_TASK_:
Quote word for word the lines below, beginning with the first and ending with the one that has "September (709, 2035)". Drop the pictures.

_Dataset excerpts_:
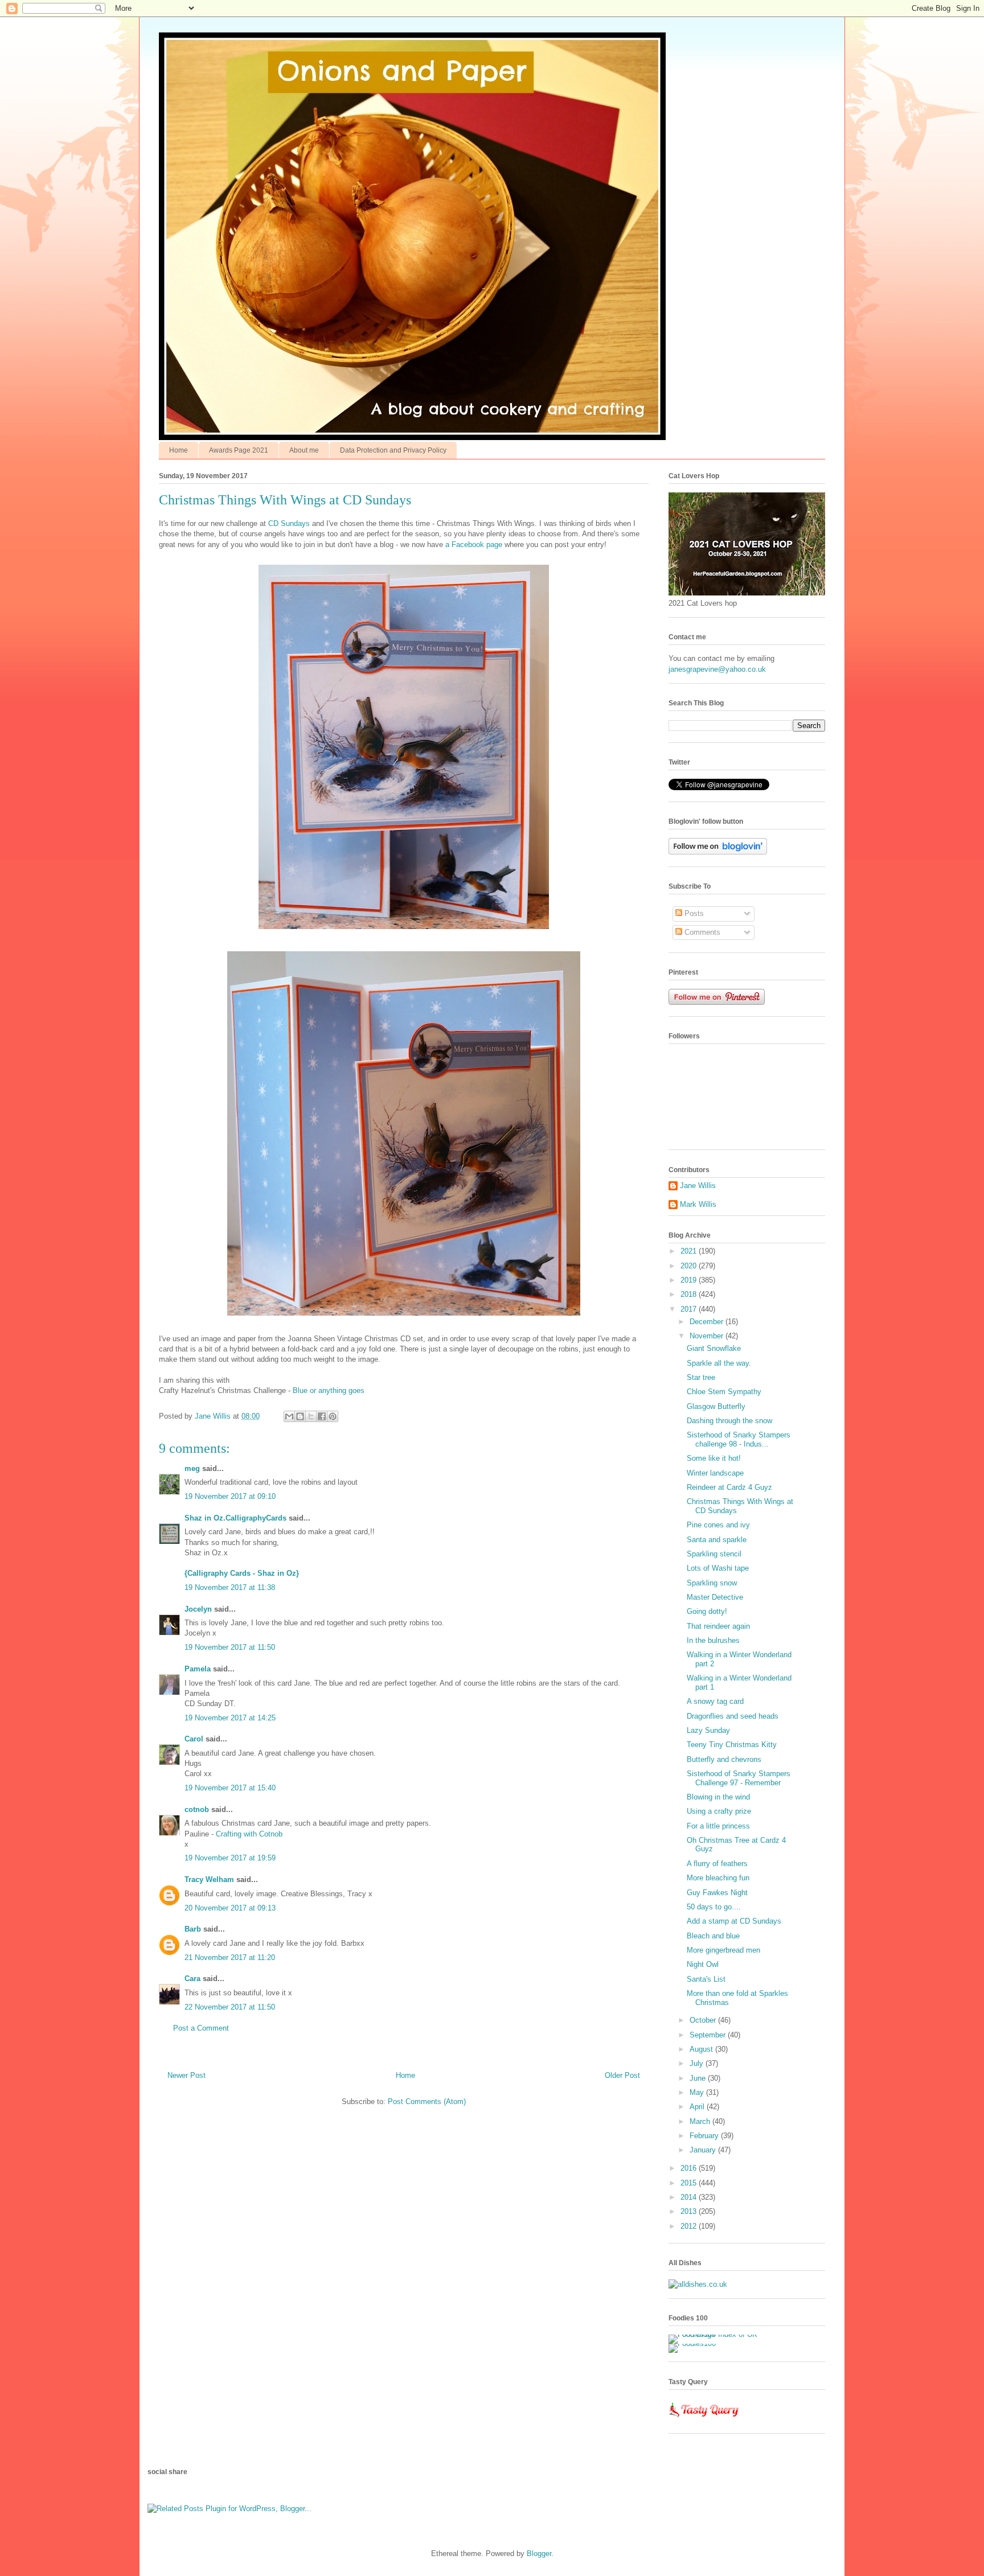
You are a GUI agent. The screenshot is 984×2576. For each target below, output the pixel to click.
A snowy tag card (715, 1701)
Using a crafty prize (719, 1811)
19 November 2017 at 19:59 (230, 1858)
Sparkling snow (712, 1583)
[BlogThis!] (300, 1416)
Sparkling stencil (714, 1554)
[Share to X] (311, 1416)
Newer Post (186, 2075)
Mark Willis (698, 1204)
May (698, 2092)
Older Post (622, 2075)
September (709, 2035)
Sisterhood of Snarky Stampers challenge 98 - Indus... (738, 1439)
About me (304, 450)
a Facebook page (472, 544)
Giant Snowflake (714, 1348)
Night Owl (703, 1964)
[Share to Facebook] (321, 1416)
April (698, 2106)
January (704, 2150)
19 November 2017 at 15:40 (230, 1788)
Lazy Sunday (708, 1730)
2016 (689, 2168)
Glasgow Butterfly (716, 1406)
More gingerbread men (723, 1950)
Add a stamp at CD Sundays (734, 1921)
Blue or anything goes (328, 1390)
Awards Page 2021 (238, 450)
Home (178, 450)
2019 (689, 1280)
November (707, 1336)
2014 (689, 2197)
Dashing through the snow (729, 1420)
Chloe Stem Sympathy (724, 1391)
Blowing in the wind (718, 1797)
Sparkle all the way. (719, 1363)
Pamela (197, 1669)
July (698, 2063)
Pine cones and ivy (718, 1525)
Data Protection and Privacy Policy (393, 450)
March (701, 2121)
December (707, 1321)
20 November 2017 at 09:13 (230, 1908)
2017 (689, 1309)
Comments (701, 932)
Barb (192, 1929)
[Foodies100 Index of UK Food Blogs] (715, 2334)
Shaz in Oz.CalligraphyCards (235, 1518)
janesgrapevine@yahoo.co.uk (717, 669)
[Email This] (289, 1416)
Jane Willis (698, 1185)
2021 (689, 1251)
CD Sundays (289, 523)
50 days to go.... (714, 1907)
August (702, 2049)
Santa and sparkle (717, 1539)
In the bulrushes (713, 1640)
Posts (693, 913)
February (705, 2135)
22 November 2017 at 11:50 (229, 2007)
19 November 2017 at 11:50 (229, 1647)
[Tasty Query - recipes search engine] (704, 2419)
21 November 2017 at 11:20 (229, 1957)
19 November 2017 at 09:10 (230, 1496)
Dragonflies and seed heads (732, 1716)
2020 (689, 1266)
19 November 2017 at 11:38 (229, 1587)
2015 (689, 2183)
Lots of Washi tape (718, 1568)
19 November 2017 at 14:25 (230, 1718)
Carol (193, 1739)
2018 (689, 1294)
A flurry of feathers (717, 1863)
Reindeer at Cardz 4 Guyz (729, 1487)
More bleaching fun (718, 1878)
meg (192, 1468)
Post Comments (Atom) (427, 2101)
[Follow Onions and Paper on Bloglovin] (718, 852)
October (704, 2020)
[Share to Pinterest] (332, 1416)
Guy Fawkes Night (717, 1892)
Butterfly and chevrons (724, 1759)
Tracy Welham (209, 1879)
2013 (689, 2211)
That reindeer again (718, 1626)
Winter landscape (715, 1473)
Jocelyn (198, 1609)
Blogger (539, 2553)
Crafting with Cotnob (249, 1834)
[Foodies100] (692, 2343)
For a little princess (718, 1826)
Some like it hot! (714, 1458)
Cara (192, 1978)
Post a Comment (201, 2028)
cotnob (196, 1809)
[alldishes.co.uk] (698, 2284)
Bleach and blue (713, 1936)
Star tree (701, 1377)
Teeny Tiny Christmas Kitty (732, 1744)
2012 (689, 2226)
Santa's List (706, 1979)
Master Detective (715, 1597)
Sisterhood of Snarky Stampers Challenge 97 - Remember (738, 1778)
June (699, 2078)
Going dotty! (707, 1611)
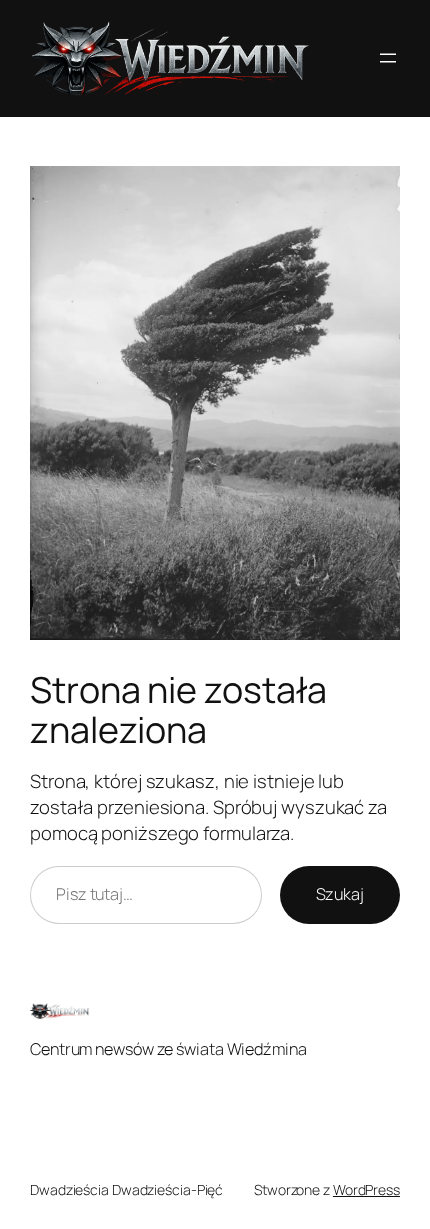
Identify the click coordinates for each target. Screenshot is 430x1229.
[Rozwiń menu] (388, 58)
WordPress (366, 1189)
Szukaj (340, 894)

_TASK SOLUTION_:
You are a GUI agent. The screenshot is 984×2576. For each target below, output the pixel to click.
A snowy tag card (715, 1701)
Using a crafty prize (719, 1811)
19 November 2017 at 19:59 (230, 1858)
Sparkling snow (712, 1583)
[BlogThis!] (300, 1416)
Sparkling stencil (714, 1554)
[Share to X] (311, 1416)
Newer Post (186, 2075)
Mark Willis (698, 1204)
May (698, 2092)
Older Post (622, 2075)
September (709, 2035)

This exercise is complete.